Problem requirements —
Present every line of the data below as a numbered list, omitting any blank lines.

Input —
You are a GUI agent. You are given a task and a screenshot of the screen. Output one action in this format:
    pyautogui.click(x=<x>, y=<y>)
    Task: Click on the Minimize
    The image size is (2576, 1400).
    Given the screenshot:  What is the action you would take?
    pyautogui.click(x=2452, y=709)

Exercise response —
1. You are a GUI agent. You are given a task and a screenshot of the screen. Output one action in this format:
2.     pyautogui.click(x=<x>, y=<y>)
3.     Task: Click on the Minimize
4.     The image size is (2576, 1400).
5.     Given the screenshot:  What is the action you would take?
6.     pyautogui.click(x=2452, y=709)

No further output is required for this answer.